Walker writes “The freeze response, also known as the camouflage response, often triggers the individual into hiding, isolating and eschewing human contact as much as possible. This type can be so frozen in retreat mode that it seems as if their starter button is stuck in the “off” position. It is usually the most profoundly abandoned child – “the lost child” – who is forced to “choose” and habituate to the freeze response (the most primitive of the 4Fs). Unable to successfully employ fight, flight or fawn responses, the freeze type’s defenses develop around classical dissociation, which allows him to disconnect from experiencing his abandonment pain, and protects him from risky social interactions – any of which might trigger feelings of being reabandoned. Freeze types often present as ADD” (para. 9). Not surprisingly “When they are especially traumatized or triggered, they may exhibit a schizoid-like detachment from ordinary reality” (para. 9). Freeze and flight types are usually unconscious of their fear and their tortuous inner critic, which makes treating difficult, according to Walker.

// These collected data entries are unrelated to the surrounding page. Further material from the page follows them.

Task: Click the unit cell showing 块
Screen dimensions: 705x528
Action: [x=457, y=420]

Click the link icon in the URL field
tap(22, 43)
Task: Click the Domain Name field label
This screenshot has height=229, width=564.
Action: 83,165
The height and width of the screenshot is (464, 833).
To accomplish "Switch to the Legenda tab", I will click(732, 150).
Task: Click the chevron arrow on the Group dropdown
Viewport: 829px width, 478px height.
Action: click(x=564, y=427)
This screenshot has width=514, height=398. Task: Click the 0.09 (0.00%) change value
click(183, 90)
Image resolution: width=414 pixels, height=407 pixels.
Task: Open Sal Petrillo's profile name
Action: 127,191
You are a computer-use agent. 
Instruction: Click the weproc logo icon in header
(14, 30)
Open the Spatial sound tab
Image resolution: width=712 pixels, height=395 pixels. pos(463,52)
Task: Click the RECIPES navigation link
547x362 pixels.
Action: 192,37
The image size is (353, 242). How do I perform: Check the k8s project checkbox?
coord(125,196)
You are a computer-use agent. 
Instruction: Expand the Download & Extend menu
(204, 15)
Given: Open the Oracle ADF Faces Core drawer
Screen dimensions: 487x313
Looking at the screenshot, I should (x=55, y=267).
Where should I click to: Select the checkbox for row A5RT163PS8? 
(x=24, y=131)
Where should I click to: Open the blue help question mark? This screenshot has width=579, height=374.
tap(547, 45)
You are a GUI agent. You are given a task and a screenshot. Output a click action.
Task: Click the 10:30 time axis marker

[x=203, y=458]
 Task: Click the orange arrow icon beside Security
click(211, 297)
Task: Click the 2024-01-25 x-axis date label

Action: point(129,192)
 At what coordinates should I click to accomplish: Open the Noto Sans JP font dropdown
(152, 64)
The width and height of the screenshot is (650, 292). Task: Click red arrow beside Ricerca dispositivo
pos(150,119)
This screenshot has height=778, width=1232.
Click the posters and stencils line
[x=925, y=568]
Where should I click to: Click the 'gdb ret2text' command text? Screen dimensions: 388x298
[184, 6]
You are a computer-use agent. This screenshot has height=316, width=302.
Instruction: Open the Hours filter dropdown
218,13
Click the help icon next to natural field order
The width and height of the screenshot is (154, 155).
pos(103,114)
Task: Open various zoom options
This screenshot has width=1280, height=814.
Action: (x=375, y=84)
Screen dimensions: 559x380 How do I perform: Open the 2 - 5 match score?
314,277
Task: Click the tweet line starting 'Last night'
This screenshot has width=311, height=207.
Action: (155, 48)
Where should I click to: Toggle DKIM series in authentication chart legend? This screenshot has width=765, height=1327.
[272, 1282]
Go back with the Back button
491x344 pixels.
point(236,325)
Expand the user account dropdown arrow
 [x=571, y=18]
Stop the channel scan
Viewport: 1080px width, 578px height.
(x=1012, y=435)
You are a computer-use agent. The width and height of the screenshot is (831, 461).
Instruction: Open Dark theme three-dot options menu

It was enlightening and somewhat comforting to read “flight types respond to their family trauma somewhere along a hyperactive continuum that stretches between the extremes of the driven “A” student and the ADHD dropout running amok” (Walker, n.d., para. 6). The author states that “flight types stay perpetually busy and industrious to avoid potentially triggering interactions” (para. 4). Um yeah. That’s a very accurate description of the second half of my life so far vs. the first half of my life. Walker points out that flight types “relentlessly flee the inner pain of their abandonment and lack of attachment with the symbolic flight of constant busyness” (para. 7).
Fawn types avoid emotional investment and potential disappointment by barely showing themselves – by hiding behind their helpful personas, over-listening, over-eliciting or overdoing for the other – by giving service but never risking real self-exposure and the possibility of deeper level rejection” (para. 4). Walker states that “they act as if they unconsciously believe that the price of admission to any relationship is the forfeiture of all their needs, rights, preferences and boundaries” (para. 12). Contempt, shame, and guilt by a narcissistic parent prompt the fawn type into compliance so that a temporary feeling of safety can be attained. Long term, development of a sense of self that is healthy and are prone to relationships with narcissistic personalities in adult life. Walker observes that “even the thought of expressing a preference or need triggers an emotional flashback of such intensity that they completely dissociate from their knowledge of and ability to express what they want.”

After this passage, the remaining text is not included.